### WHAT YOU SHOULD DO
Rewrite everything from the line containing "You are a computer-use" down to the end of the records, putting "screen capture" in place of "screenshot" and changing nothing else. Leave the pictures out of your answer.

= = =

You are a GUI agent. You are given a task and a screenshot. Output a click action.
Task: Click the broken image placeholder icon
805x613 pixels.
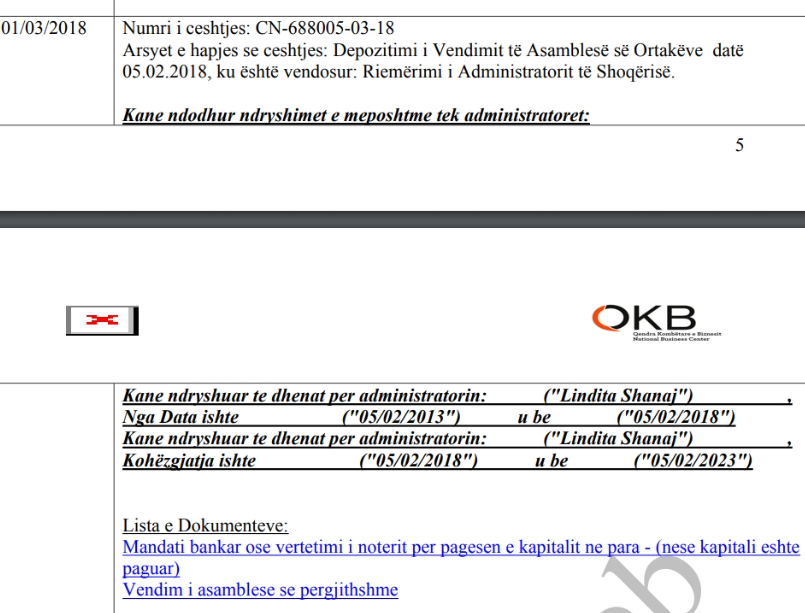[x=102, y=321]
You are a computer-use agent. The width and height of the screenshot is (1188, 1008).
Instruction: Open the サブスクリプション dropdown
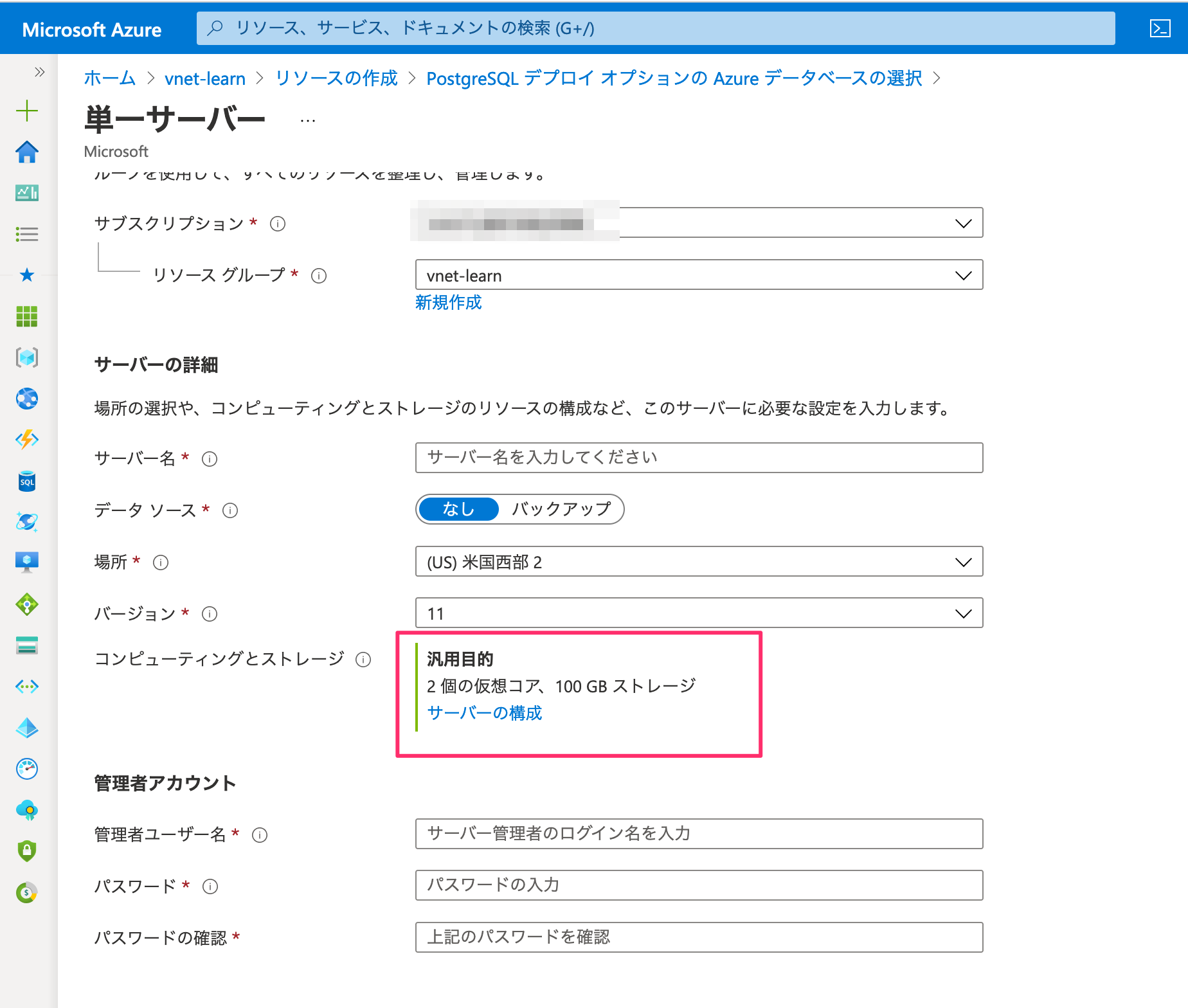[x=699, y=223]
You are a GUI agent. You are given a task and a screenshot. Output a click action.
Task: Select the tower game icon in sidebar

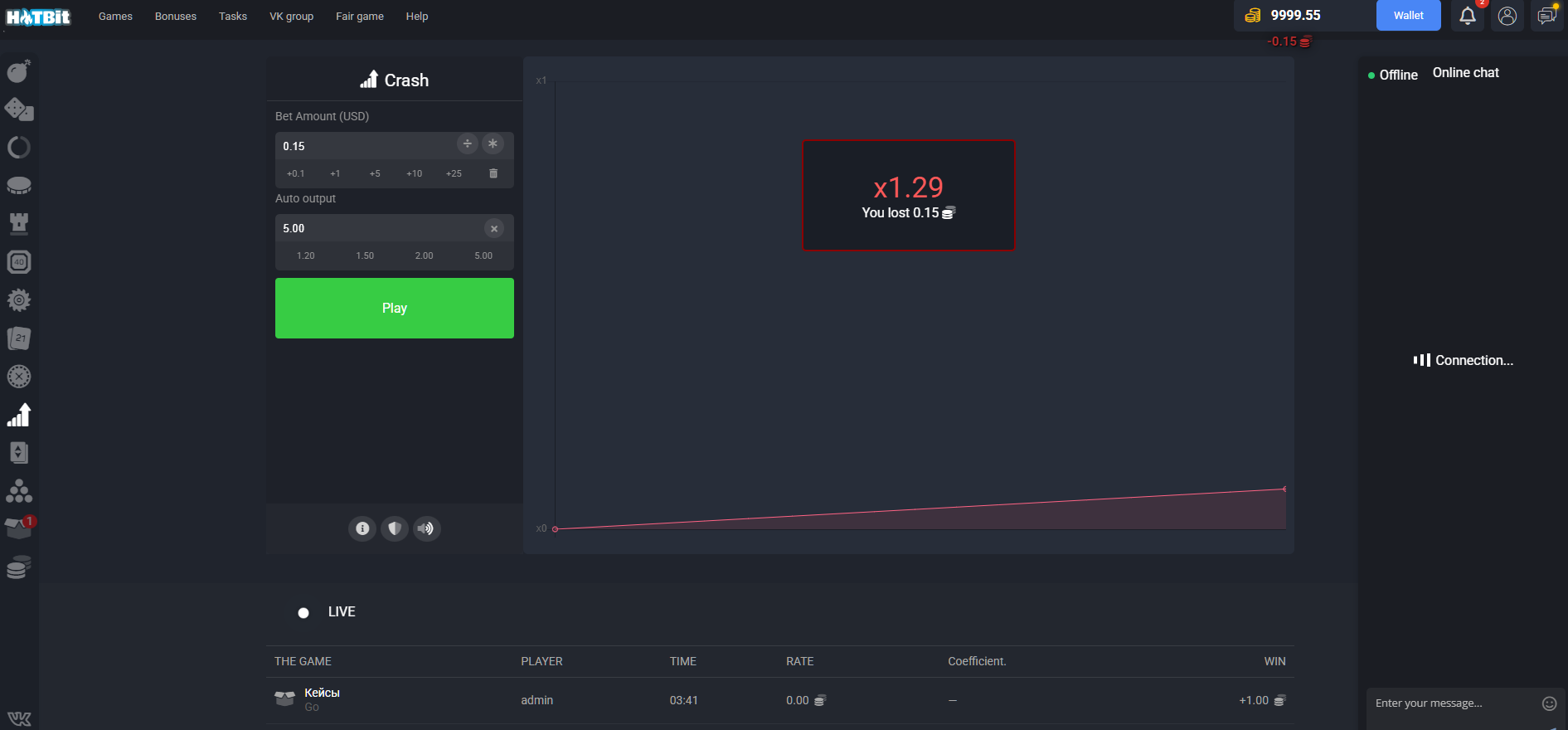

= = =

### RESULT FOR THIS EXERCISE
You are a computer-use agent. The width and height of the screen capture is (1188, 1008).
Instruction: Open the サブスクリプション dropdown
[x=699, y=223]
You are a GUI agent. You are given a task and a screen capture. Output a click action.
Task: Select the tower game icon in sidebar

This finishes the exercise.